(Rows for locating text and elements)
----------

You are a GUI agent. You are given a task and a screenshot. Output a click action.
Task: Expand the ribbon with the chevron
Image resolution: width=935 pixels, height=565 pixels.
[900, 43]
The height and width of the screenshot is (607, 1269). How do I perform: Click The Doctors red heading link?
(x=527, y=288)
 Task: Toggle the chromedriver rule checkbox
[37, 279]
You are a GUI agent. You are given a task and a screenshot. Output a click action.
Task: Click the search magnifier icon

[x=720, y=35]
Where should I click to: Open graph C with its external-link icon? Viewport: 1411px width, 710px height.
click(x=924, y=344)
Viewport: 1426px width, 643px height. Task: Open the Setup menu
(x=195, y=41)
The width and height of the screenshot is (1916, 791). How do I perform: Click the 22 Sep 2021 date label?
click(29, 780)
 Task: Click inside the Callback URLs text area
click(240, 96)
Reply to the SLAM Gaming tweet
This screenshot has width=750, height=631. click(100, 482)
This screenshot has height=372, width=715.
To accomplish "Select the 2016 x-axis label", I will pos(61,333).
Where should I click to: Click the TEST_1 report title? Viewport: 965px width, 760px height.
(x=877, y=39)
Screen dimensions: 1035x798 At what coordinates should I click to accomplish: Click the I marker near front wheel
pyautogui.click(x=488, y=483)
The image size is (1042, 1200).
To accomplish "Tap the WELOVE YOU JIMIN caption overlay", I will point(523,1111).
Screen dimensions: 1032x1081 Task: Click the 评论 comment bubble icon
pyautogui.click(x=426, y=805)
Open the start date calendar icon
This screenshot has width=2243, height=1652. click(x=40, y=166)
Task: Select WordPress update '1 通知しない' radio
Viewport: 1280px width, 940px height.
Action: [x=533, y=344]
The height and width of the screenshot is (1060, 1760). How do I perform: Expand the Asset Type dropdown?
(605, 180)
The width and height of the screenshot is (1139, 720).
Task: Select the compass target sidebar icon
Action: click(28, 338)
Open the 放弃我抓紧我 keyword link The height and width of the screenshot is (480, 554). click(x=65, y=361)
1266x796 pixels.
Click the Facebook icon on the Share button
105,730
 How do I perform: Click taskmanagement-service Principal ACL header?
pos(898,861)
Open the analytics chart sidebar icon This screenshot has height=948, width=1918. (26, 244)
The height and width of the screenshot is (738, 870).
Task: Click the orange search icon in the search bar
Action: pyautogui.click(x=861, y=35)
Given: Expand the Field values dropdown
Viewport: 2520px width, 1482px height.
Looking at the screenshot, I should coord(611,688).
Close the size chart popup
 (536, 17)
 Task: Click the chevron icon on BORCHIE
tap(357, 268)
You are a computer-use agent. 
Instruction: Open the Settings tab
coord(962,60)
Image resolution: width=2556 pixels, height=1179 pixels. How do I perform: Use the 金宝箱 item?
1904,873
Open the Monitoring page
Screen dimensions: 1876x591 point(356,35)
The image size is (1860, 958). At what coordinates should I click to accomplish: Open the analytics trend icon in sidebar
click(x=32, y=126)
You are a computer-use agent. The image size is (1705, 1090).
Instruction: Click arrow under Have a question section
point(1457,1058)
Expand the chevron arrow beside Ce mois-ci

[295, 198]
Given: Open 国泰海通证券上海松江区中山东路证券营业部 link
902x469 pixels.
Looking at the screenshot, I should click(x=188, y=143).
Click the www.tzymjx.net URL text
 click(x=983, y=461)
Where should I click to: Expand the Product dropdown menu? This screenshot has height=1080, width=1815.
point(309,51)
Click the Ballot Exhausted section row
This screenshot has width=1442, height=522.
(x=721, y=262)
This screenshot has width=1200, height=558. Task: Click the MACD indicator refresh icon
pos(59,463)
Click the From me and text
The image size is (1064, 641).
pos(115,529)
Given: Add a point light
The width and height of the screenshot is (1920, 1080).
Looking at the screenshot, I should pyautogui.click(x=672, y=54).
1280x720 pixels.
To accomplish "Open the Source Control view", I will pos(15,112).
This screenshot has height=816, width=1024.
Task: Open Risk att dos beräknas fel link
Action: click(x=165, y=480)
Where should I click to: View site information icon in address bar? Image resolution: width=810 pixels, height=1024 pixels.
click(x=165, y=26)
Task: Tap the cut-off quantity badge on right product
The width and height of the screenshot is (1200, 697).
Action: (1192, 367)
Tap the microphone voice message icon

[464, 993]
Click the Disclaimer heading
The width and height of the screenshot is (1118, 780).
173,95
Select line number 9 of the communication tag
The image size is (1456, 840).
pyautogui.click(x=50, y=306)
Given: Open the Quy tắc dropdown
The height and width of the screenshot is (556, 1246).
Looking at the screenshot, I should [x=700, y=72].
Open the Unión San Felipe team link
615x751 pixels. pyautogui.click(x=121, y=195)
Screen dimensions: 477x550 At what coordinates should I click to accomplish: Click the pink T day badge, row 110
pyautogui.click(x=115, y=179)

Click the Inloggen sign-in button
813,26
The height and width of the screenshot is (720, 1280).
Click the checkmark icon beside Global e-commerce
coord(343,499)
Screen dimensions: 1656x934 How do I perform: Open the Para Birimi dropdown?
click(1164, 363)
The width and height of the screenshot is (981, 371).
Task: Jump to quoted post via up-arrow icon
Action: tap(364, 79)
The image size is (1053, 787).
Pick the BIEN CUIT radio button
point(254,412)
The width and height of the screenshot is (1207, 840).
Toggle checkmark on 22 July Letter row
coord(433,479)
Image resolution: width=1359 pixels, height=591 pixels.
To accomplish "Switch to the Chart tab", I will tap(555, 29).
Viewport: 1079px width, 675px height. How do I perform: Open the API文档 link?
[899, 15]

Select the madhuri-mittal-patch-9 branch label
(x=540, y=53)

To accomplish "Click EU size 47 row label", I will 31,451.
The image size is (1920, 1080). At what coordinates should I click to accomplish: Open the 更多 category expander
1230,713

----------

> _Written request_:
Please write out all the rows above again, substituting "How can I complete" for each "How do I perform" and leaving everything else unchanged.

> _Response to this exercise_:
You are a GUI agent. You are given a task and a screenshot. Output a click action.
Task: Expand the ribbon with the chevron
Image resolution: width=935 pixels, height=565 pixels.
[900, 43]
The height and width of the screenshot is (607, 1269). How can I complete: Click The Doctors red heading link?
(x=527, y=288)
 Task: Toggle the chromedriver rule checkbox
[37, 279]
You are a GUI agent. You are given a task and a screenshot. Output a click action.
Task: Click the search magnifier icon

[x=720, y=35]
Where should I click to: Open graph C with its external-link icon? Viewport: 1411px width, 710px height.
click(x=924, y=344)
Viewport: 1426px width, 643px height. Task: Open the Setup menu
(x=195, y=41)
The width and height of the screenshot is (1916, 791). How can I complete: Click the 22 Sep 2021 date label?
click(29, 780)
 Task: Click inside the Callback URLs text area
click(240, 96)
Reply to the SLAM Gaming tweet
This screenshot has width=750, height=631. click(100, 482)
This screenshot has height=372, width=715.
To accomplish "Select the 2016 x-axis label", I will pos(61,333).
Where should I click to: Click the TEST_1 report title? Viewport: 965px width, 760px height.
(x=877, y=39)
Screen dimensions: 1035x798 At what coordinates should I click to accomplish: Click the I marker near front wheel
pyautogui.click(x=488, y=483)
The image size is (1042, 1200).
To accomplish "Tap the WELOVE YOU JIMIN caption overlay", I will point(523,1111).
Screen dimensions: 1032x1081 Task: Click the 评论 comment bubble icon
pyautogui.click(x=426, y=805)
Open the start date calendar icon
This screenshot has width=2243, height=1652. click(x=40, y=166)
Task: Select WordPress update '1 通知しない' radio
Viewport: 1280px width, 940px height.
Action: [x=533, y=344]
The height and width of the screenshot is (1060, 1760). How can I complete: Expand the Asset Type dropdown?
(605, 180)
The width and height of the screenshot is (1139, 720).
Task: Select the compass target sidebar icon
Action: click(28, 338)
Open the 放弃我抓紧我 keyword link The height and width of the screenshot is (480, 554). click(x=65, y=361)
1266x796 pixels.
Click the Facebook icon on the Share button
105,730
 How can I complete: Click taskmanagement-service Principal ACL header?
pos(898,861)
Open the analytics chart sidebar icon This screenshot has height=948, width=1918. (26, 244)
The height and width of the screenshot is (738, 870).
Task: Click the orange search icon in the search bar
Action: pyautogui.click(x=861, y=35)
Given: Expand the Field values dropdown
Viewport: 2520px width, 1482px height.
Looking at the screenshot, I should coord(611,688).
Close the size chart popup
 (536, 17)
 Task: Click the chevron icon on BORCHIE
tap(357, 268)
You are a computer-use agent. 
Instruction: Open the Settings tab
coord(962,60)
Image resolution: width=2556 pixels, height=1179 pixels. How can I complete: Use the 金宝箱 item?
1904,873
Open the Monitoring page
Screen dimensions: 1876x591 point(356,35)
The image size is (1860, 958). At what coordinates should I click to accomplish: Open the analytics trend icon in sidebar
click(x=32, y=126)
You are a computer-use agent. The image size is (1705, 1090).
Instruction: Click arrow under Have a question section
point(1457,1058)
Expand the chevron arrow beside Ce mois-ci

[295, 198]
Given: Open 国泰海通证券上海松江区中山东路证券营业部 link
902x469 pixels.
Looking at the screenshot, I should click(x=188, y=143).
Click the www.tzymjx.net URL text
 click(x=983, y=461)
Where should I click to: Expand the Product dropdown menu? This screenshot has height=1080, width=1815.
point(309,51)
Click the Ballot Exhausted section row
This screenshot has width=1442, height=522.
(x=721, y=262)
This screenshot has width=1200, height=558. Task: Click the MACD indicator refresh icon
pos(59,463)
Click the From me and text
The image size is (1064, 641).
pos(115,529)
Given: Add a point light
The width and height of the screenshot is (1920, 1080).
Looking at the screenshot, I should pyautogui.click(x=672, y=54).
1280x720 pixels.
To accomplish "Open the Source Control view", I will pos(15,112).
This screenshot has height=816, width=1024.
Task: Open Risk att dos beräknas fel link
Action: click(x=165, y=480)
Where should I click to: View site information icon in address bar? Image resolution: width=810 pixels, height=1024 pixels.
click(x=165, y=26)
Task: Tap the cut-off quantity badge on right product
The width and height of the screenshot is (1200, 697).
Action: (1192, 367)
Tap the microphone voice message icon

[464, 993]
Click the Disclaimer heading
The width and height of the screenshot is (1118, 780).
173,95
Select line number 9 of the communication tag
The image size is (1456, 840).
pyautogui.click(x=50, y=306)
Given: Open the Quy tắc dropdown
The height and width of the screenshot is (556, 1246).
Looking at the screenshot, I should [x=700, y=72].
Open the Unión San Felipe team link
615x751 pixels. pyautogui.click(x=121, y=195)
Screen dimensions: 477x550 At what coordinates should I click to accomplish: Click the pink T day badge, row 110
pyautogui.click(x=115, y=179)

Click the Inloggen sign-in button
813,26
The height and width of the screenshot is (720, 1280).
Click the checkmark icon beside Global e-commerce
coord(343,499)
Screen dimensions: 1656x934 How can I complete: Open the Para Birimi dropdown?
click(1164, 363)
The width and height of the screenshot is (981, 371).
Task: Jump to quoted post via up-arrow icon
Action: tap(364, 79)
The image size is (1053, 787).
Pick the BIEN CUIT radio button
point(254,412)
The width and height of the screenshot is (1207, 840).
Toggle checkmark on 22 July Letter row
coord(433,479)
Image resolution: width=1359 pixels, height=591 pixels.
To accomplish "Switch to the Chart tab", I will tap(555, 29).
Viewport: 1079px width, 675px height. How can I complete: Open the API文档 link?
[899, 15]

Select the madhuri-mittal-patch-9 branch label
(x=540, y=53)

To accomplish "Click EU size 47 row label", I will 31,451.
The image size is (1920, 1080). At what coordinates should I click to accomplish: Open the 更多 category expander
1230,713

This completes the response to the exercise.